Question

Express the following number as a product of its prime factors using tree method.
$140$

Answer 1

Hint: Expressing a number is another form of representation of the same number. In this problem we are required to express our number as a product of various prime factors such as 2,3,5 and so on having no occurrence of a composite number.
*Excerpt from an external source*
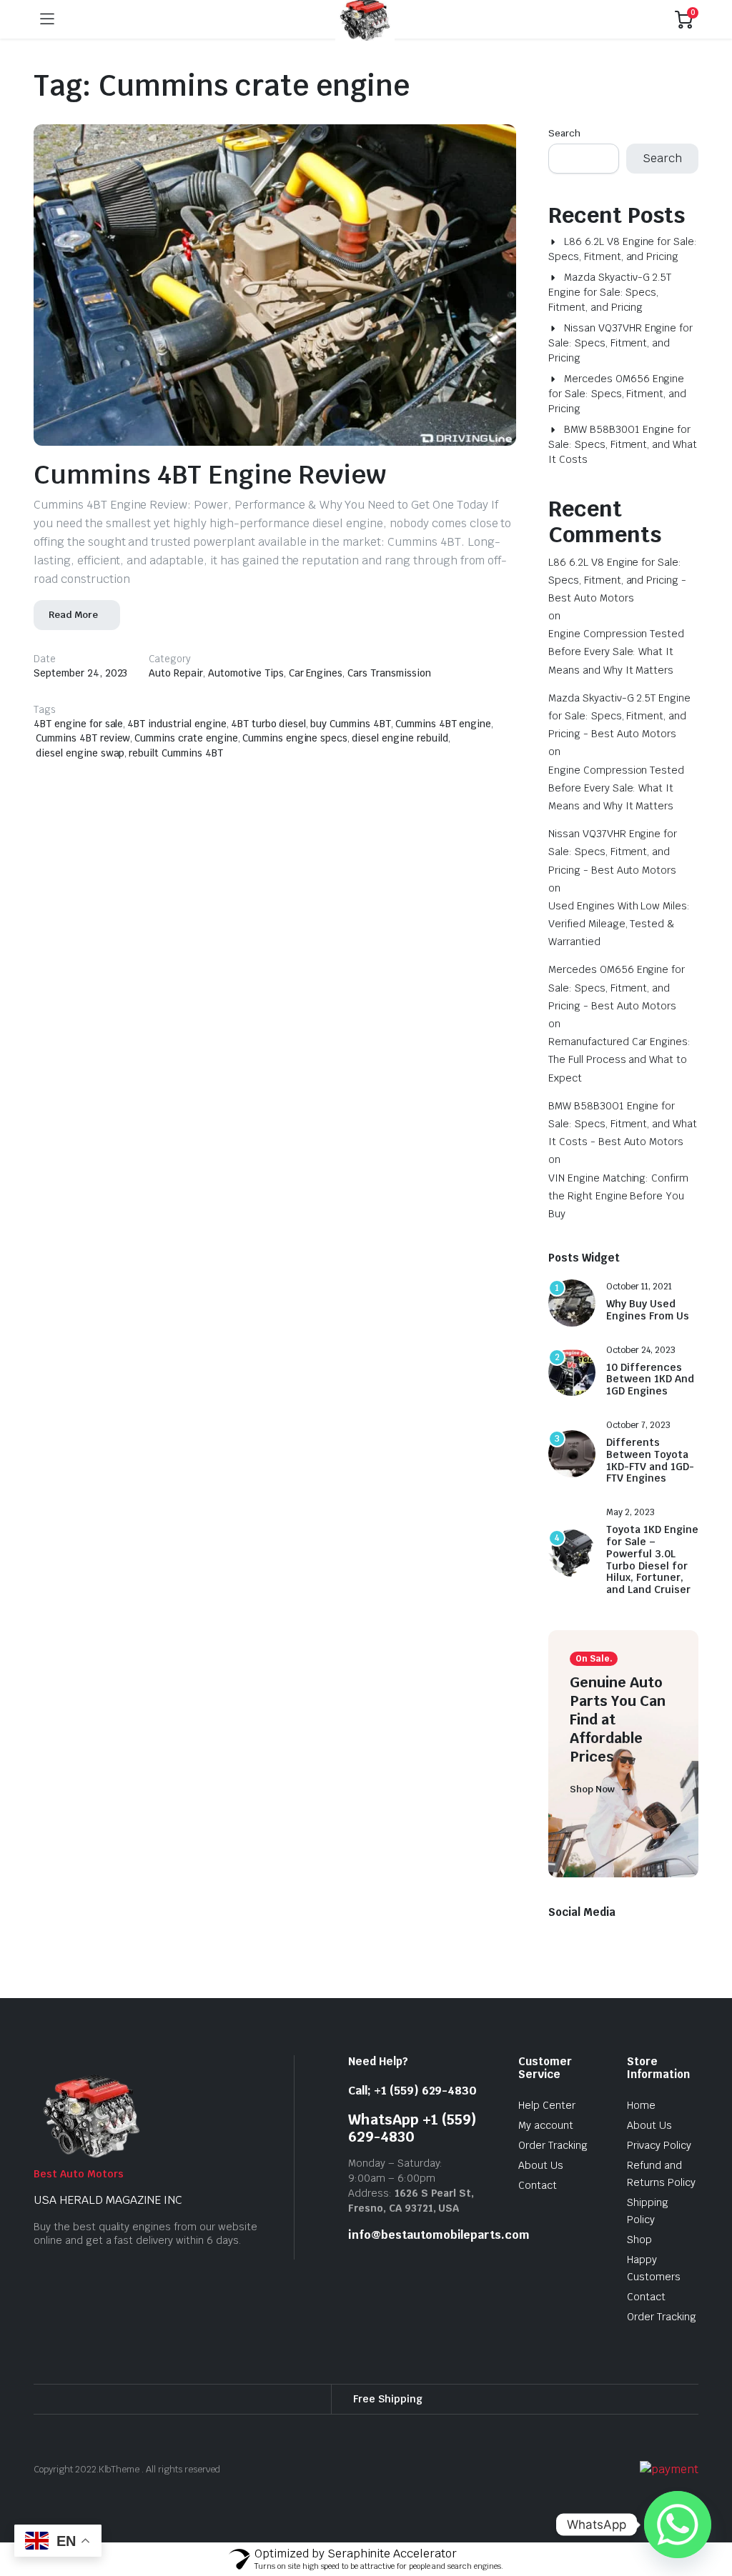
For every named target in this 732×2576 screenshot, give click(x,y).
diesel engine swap (80, 788)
Complete step-by-step answer:

A prime number is a natural number greater than 1 that is not a product of a combination of other natural numbers. In other words, a number which is either divisible by itself (i.e. the same number) or divisible by 1 is called a prime number. For example, numbers such as 2, 3, 5, 7 and so many others are prime numbers as the multiples of 2 are (1,2). So, these numbers are completely divisible by two natural numbers only.
A composite number is a natural number which can be expressed as a product of more than two natural numbers. In simple words, all the numbers other than prime numbers and 1 are composite numbers. For example, numbers such as 4, 6, 9 and others are composite numbers as the multiples of 4 are (1,2,4), multiples of 6 are (1,2,3,6).
1 is neither prime nor composite.
Factors of a number are those numbers that can be multiplied together to make another number. For example, 2 and 4 are a factor pair of 8. A factor which is prime in its value is called prime factors. In other words, prime numbers that can be multiplied to obtain the original number are called prime factors of a number.
So, to express 140:
$\begin{align}
  & 140=2\times 70 \\
 & 140=2\times 2\times 35 \\
 & 140=2\times 2\times 5\times 7 \\
\end{align}$
So, the prime factors of 140 are (2,5,7) and the product can be expressed as $140=2\times 2\times 5\times 7$.

Note: 1 is neither a prime number nor a composite number. One should have thorough knowledge about prime numbers to solve these types of questions. The common mistake that students commit is by writing 1 in the product as well. It is also important to note that the prime factors include only the unique numbers while expressing a number as a product of primes involves repetitions as well.